++++ DATA FOR REVIEW

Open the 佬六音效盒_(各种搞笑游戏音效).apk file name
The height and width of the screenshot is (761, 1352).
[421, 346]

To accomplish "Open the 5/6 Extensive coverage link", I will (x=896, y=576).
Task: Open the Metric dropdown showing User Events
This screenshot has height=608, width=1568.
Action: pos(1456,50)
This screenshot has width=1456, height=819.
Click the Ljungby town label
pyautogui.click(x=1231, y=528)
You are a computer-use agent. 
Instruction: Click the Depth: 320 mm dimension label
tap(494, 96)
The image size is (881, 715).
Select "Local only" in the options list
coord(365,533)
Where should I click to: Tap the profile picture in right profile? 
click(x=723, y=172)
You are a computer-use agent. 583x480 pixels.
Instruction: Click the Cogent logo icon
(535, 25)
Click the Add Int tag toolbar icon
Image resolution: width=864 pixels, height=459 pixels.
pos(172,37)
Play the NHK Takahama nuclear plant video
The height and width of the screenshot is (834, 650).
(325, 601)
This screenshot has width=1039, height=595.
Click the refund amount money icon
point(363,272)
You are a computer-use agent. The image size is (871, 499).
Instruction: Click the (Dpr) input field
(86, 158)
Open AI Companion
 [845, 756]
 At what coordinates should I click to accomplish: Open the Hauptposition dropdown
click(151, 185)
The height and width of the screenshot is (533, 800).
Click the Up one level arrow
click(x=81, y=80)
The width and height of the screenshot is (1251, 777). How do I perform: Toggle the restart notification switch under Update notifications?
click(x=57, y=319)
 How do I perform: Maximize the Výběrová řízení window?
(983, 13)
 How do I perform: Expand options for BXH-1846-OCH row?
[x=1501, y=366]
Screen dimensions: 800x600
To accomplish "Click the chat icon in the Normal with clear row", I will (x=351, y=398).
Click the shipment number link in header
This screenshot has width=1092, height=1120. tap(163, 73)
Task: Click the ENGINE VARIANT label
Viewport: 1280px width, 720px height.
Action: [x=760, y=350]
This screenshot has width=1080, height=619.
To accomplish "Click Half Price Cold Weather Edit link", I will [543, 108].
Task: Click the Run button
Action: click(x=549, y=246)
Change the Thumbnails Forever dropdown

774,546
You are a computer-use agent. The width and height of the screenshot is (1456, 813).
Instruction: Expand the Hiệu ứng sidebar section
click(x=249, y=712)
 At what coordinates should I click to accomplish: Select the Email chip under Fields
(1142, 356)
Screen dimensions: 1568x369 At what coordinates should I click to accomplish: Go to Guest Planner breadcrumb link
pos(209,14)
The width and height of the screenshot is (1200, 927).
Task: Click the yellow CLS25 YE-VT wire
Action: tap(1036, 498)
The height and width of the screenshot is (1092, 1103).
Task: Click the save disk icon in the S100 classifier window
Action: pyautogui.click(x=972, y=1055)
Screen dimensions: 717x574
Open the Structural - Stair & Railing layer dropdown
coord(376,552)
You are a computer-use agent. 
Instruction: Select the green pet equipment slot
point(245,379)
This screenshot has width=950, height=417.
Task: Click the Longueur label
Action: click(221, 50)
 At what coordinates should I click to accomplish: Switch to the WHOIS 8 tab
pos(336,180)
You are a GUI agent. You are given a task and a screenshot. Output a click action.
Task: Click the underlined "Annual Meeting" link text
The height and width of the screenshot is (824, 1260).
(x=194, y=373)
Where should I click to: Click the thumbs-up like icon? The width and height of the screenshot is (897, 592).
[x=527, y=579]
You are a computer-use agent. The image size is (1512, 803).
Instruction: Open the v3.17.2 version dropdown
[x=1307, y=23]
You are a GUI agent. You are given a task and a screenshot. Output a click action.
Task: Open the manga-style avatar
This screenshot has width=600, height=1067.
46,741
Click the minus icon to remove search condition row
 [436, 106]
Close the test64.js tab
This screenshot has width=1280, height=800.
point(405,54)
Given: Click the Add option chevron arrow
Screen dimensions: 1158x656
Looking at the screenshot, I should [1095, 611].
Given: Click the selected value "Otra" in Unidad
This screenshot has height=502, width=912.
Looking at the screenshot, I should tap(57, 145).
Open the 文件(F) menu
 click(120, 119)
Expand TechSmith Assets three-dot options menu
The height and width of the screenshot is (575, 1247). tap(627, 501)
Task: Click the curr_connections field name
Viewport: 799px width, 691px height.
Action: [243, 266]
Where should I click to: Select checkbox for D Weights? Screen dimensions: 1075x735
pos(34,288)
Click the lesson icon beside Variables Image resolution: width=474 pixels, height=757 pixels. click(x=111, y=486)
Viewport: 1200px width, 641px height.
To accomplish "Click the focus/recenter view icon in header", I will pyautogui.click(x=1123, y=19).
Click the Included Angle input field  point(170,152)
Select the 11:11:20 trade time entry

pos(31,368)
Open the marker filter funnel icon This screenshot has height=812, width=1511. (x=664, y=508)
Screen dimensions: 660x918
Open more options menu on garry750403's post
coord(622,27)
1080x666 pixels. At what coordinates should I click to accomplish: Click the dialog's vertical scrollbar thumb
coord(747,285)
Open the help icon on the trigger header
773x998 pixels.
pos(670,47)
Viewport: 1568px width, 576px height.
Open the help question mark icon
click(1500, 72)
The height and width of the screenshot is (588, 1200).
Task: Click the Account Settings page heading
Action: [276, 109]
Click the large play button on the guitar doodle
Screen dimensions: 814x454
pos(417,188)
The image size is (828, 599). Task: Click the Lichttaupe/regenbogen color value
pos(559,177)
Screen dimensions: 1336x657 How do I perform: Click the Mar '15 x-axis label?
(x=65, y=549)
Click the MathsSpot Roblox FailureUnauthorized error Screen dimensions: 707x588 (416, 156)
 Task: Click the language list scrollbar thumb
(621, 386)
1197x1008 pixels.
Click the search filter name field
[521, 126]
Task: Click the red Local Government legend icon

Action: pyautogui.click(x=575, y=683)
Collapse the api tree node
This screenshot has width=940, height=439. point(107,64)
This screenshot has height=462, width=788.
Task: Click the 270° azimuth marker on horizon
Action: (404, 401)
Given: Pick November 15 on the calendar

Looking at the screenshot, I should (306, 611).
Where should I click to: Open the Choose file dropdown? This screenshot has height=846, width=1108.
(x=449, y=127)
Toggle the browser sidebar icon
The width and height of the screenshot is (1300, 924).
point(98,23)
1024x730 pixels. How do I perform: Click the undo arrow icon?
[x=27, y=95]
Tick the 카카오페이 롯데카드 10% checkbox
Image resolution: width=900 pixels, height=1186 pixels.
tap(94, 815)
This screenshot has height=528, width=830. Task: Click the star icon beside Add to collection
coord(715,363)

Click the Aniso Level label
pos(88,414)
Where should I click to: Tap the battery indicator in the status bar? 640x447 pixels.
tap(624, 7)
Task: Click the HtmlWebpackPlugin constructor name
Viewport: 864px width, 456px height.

++++++++

* **YOUR GOAL**:
Copy out, from the data above, each line where the string "computer" is present.

* **OUTPUT OF THE TASK**:
You are a computer-use agent. 
You are a computer-use agent. 583x480 pixels.
You are a computer-use agent. The image size is (871, 499).
You are a computer-use agent. The width and height of the screenshot is (1456, 813).
You are a computer-use agent. 
You are a computer-use agent. The image size is (1512, 803).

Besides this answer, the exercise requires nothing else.